- ABOUT THIS EXERCISE
Repeat the material in full. Keep every line exactly as it is.

- INPUT DATA
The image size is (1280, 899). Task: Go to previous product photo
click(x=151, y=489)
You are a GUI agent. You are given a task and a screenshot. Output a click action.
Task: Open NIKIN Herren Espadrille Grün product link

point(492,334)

- RESPONSE FOR THIS EXERCISE
The image size is (1280, 899). Task: Go to previous product photo
click(x=151, y=489)
You are a GUI agent. You are given a task and a screenshot. Output a click action.
Task: Open NIKIN Herren Espadrille Grün product link

point(492,334)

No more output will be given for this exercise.